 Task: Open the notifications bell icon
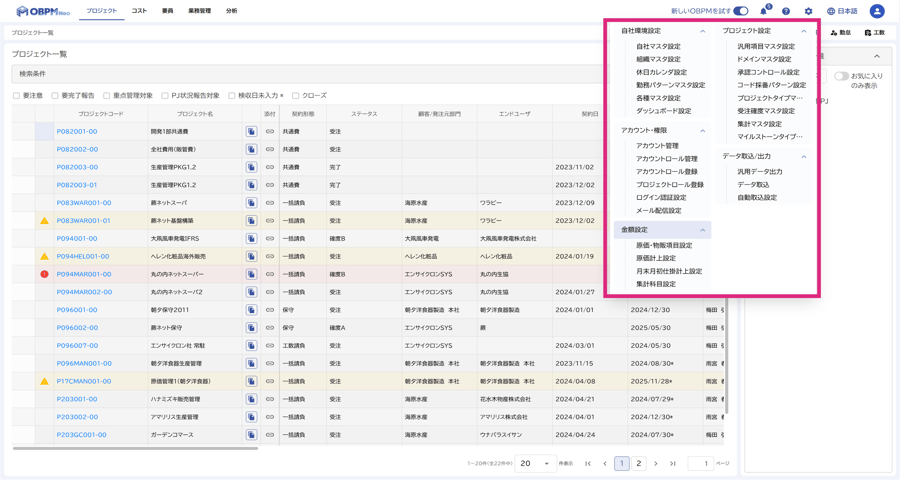[x=764, y=11]
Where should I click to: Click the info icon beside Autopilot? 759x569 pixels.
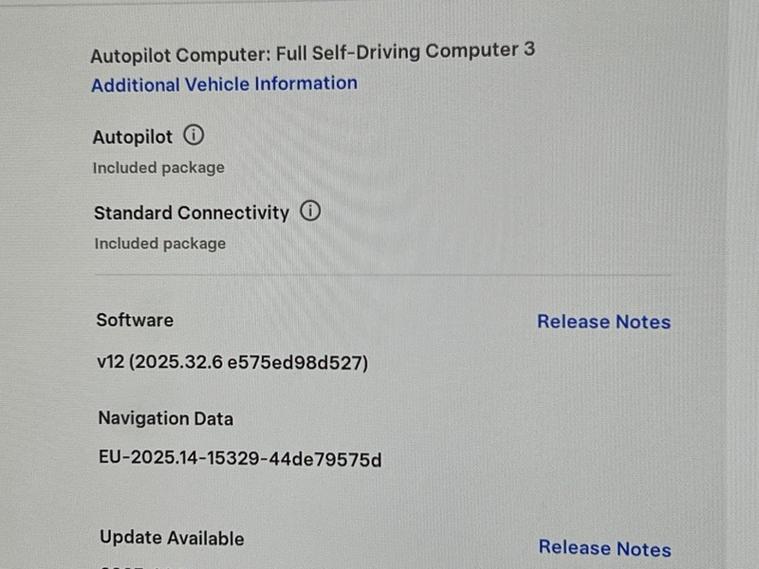pyautogui.click(x=194, y=136)
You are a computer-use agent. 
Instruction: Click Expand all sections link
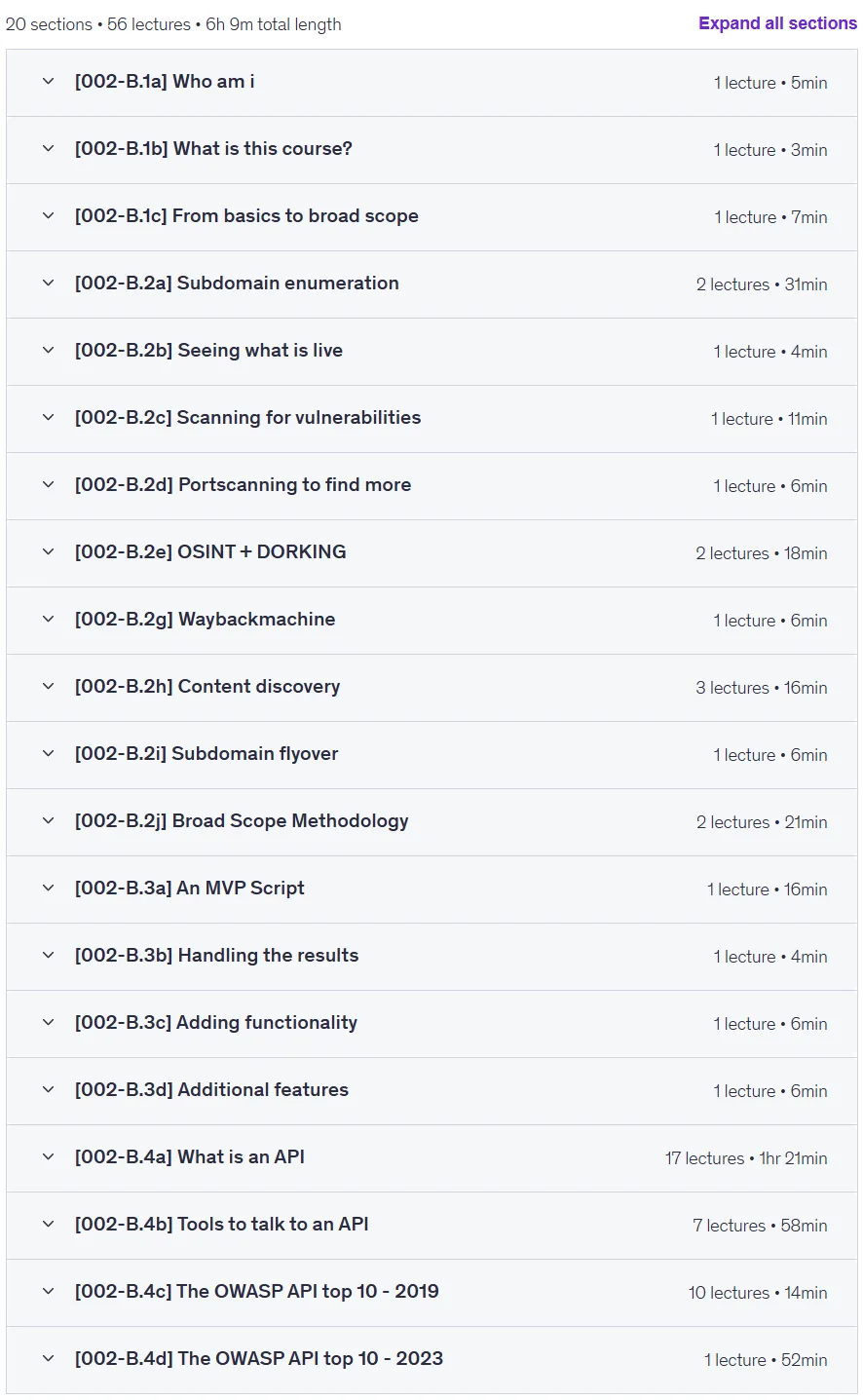click(777, 23)

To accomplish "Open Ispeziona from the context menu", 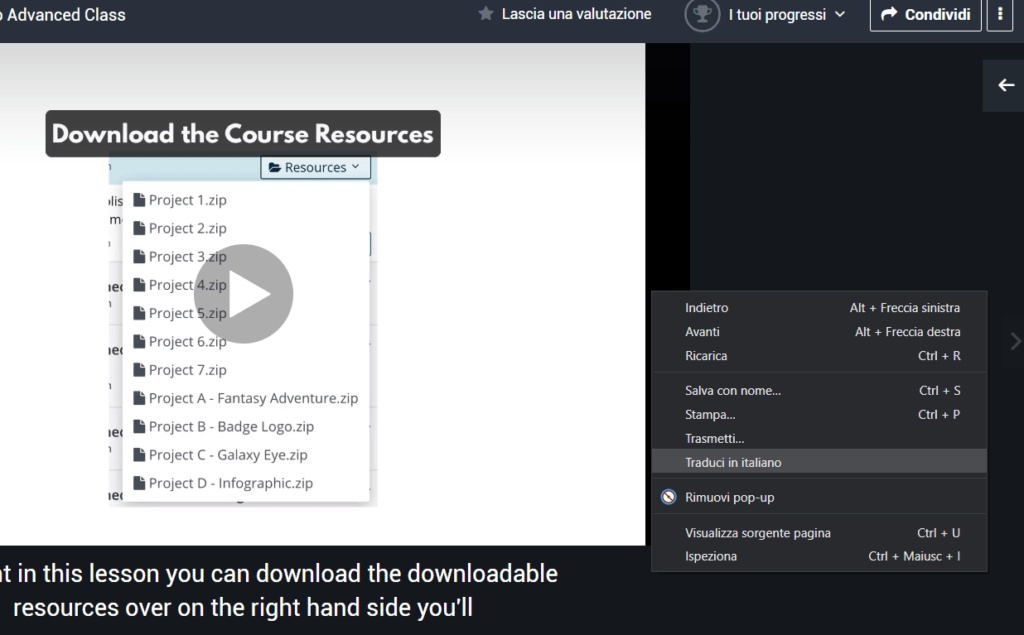I will tap(711, 557).
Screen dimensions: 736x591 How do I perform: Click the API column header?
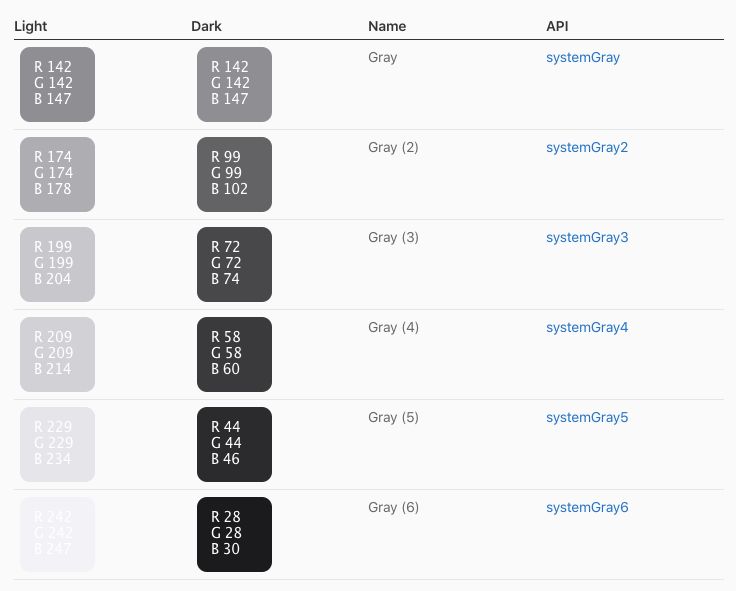coord(557,26)
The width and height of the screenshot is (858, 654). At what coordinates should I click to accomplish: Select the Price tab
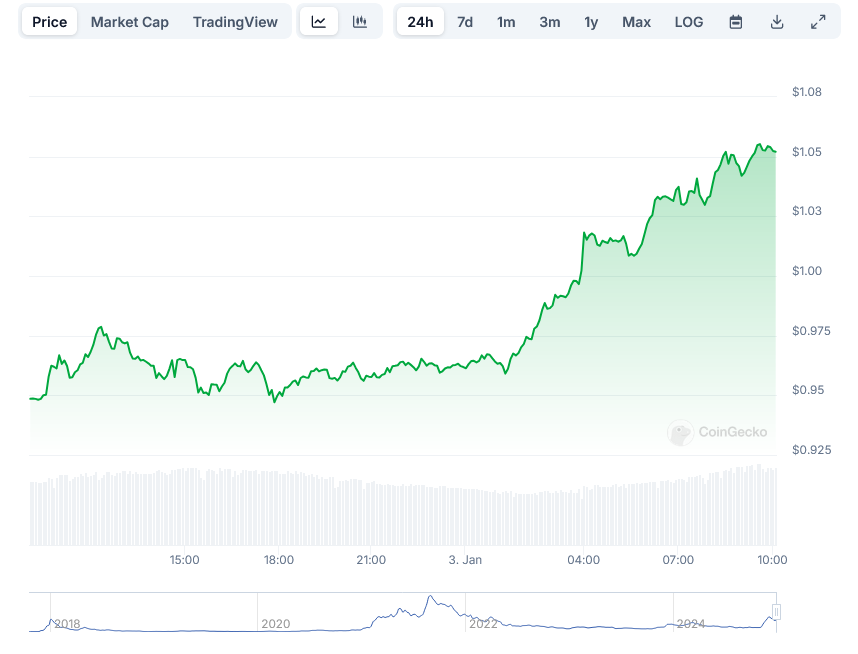click(50, 22)
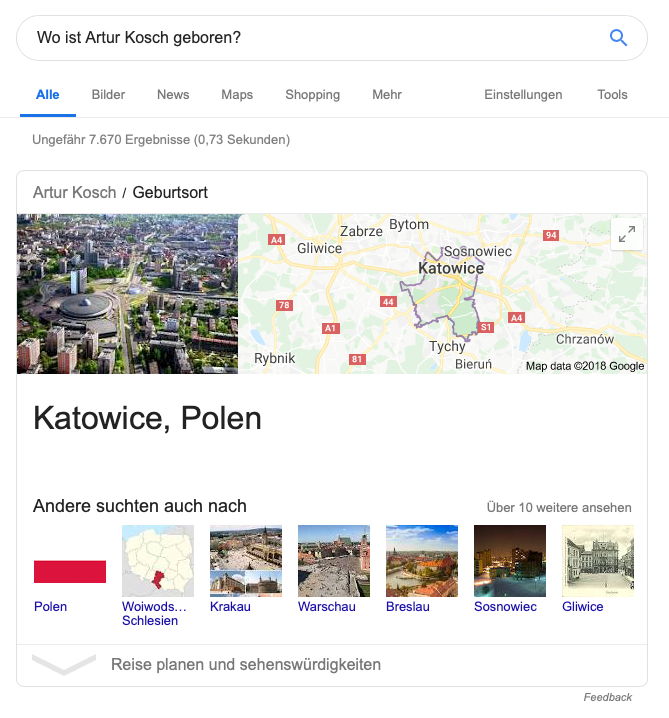This screenshot has height=718, width=669.
Task: Click the Tools button
Action: click(x=612, y=95)
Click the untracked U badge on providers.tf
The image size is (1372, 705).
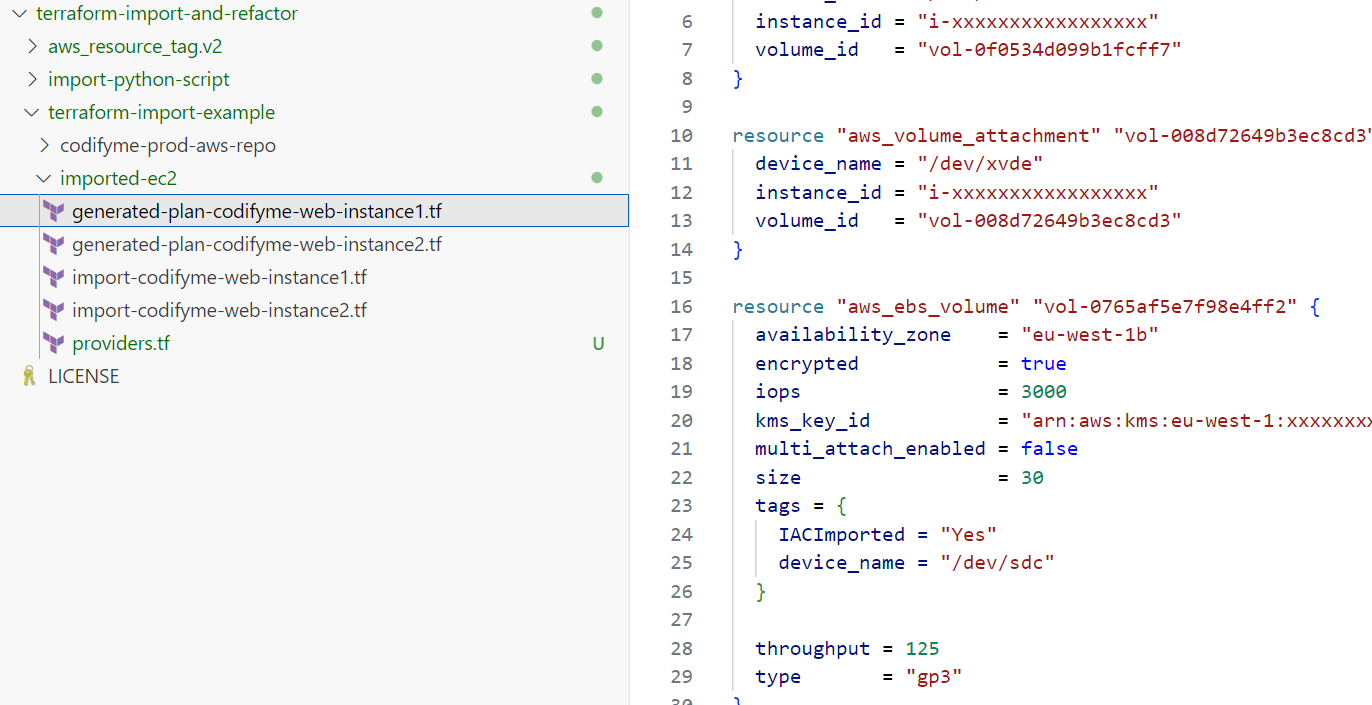[x=598, y=344]
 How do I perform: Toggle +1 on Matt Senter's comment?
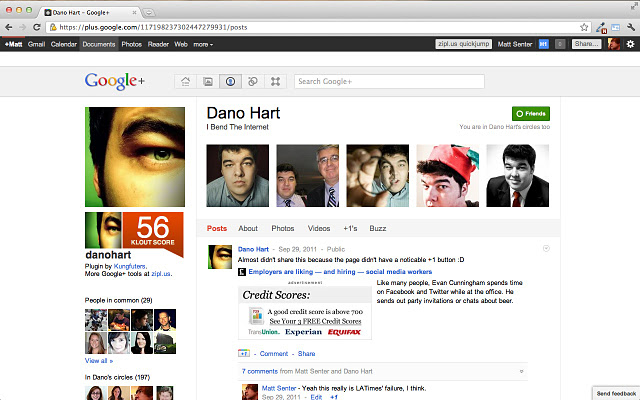pyautogui.click(x=334, y=397)
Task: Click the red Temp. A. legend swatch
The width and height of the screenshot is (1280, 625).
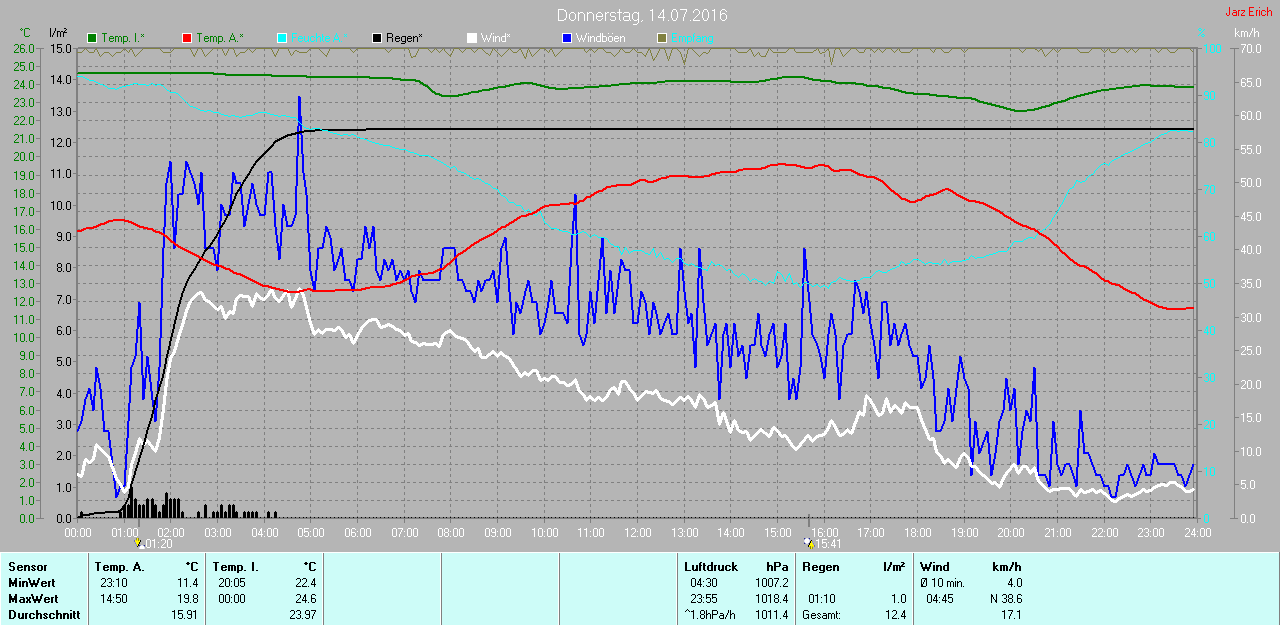Action: pos(187,38)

══════════

Write out, exactly as they appear, the lines from the one containing "The width and height of the screenshot is (1280, 625)." through the end of the material above, excluding pictures.

The width and height of the screenshot is (1280, 625).
Action: pos(187,38)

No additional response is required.